With tears streaming down her face, Jennifer Park, the mother who spearheaded the #SaveLakeside movement the last seven months, embraced LBPSB chair, Suanne Stein Day after the decision.
Lakeside Academy put together a 200-page document outlining its strengths and plans for the school, and gathered an 11,500 signature petition in January to prove they should remain open.
The Sherbrooke St. high school and also Riverview Elementary, in Verdun, had been given one year reprieves until December, when the board would reconsider their decision to close the schools, but parents asked that they vote sooner in order to better plan their school year.
“Having that dark cloud lifted off our shoulders—it really will make the difference,” said Park. “This way we would know and if [the vote] had gone negative we would have been able to focus on the students and the teachers.”
Grade 7 enrolment is already at 86 students, twice what the school expected. When it was put on the chopping block, enrolment was at 37 per cent. “People enrolling into Lakeside knowing that there was the potential of it closing really puts it into perspective,” said Park.

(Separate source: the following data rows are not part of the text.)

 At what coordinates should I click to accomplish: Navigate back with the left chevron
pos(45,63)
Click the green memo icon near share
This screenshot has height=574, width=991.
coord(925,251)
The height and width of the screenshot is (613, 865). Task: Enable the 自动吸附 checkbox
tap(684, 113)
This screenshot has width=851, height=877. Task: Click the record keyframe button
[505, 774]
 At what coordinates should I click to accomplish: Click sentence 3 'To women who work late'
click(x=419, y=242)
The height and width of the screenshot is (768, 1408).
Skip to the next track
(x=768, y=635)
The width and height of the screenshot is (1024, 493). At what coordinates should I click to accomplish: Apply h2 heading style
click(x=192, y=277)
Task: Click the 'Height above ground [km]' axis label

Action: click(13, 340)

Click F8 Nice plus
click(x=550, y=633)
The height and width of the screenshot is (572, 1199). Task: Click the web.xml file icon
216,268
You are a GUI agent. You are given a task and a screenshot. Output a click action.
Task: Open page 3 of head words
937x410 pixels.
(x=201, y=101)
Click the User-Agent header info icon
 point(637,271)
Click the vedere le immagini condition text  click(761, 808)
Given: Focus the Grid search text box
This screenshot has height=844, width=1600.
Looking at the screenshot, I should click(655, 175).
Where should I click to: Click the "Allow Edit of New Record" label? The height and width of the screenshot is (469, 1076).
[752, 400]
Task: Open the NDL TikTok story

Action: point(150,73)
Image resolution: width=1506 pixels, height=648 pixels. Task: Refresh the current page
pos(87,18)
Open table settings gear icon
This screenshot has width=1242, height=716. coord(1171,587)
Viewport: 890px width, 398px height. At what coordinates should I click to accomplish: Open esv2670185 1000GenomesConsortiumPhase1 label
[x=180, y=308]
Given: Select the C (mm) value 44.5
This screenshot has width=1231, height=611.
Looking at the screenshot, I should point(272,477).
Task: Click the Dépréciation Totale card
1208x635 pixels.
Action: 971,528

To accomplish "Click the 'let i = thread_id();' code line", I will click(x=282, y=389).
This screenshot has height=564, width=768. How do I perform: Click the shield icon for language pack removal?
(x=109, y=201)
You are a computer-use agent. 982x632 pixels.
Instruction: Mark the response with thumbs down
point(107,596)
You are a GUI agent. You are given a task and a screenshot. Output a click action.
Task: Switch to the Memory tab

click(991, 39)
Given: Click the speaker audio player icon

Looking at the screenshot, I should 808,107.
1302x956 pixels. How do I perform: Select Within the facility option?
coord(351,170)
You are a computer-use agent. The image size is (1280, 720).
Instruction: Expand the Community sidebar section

Stein Day admitted that the one year reprieve was a mistake.
“The real problem was this one year decision wasn’t going to change anything,” she explained. “How can we expect an open house to take place when parents would come in and say ‘Are you staying open another year?’”
Dwindling enrolment and budget cuts saw school mergers in LaSalle, Pierrefonds and Beaconsfield as a result of the LBPSB Major School Change process. With no more budget cuts expected, Stein Day said that keeping Lakeside and Riverview open should not have a financial impact.
“I think it was a sound decision in December . . . what’s different today is we learned a lot, we brought a community together, we brought ideas,” explained Stein Day, who was touched by the community mobilization.
The board will consider reforming the Major School Change process. No more school closures are expected for now, and the board’s mandate ends in 2018.
International Baccalaureate and special needs programs at Lakeside Academy set the school apart, and plans to add new programs to the only English high school in the Lachine-Dorval territory are in the works.
“It truly is a unique and special school,” said Jennifer Woolley, who has been a librarian at the school for 30 years. “There are many reasons why it deserves to stay open, it does remarkably important work with the student body that we have.”
The next Lakeside Academy open house will take place in October.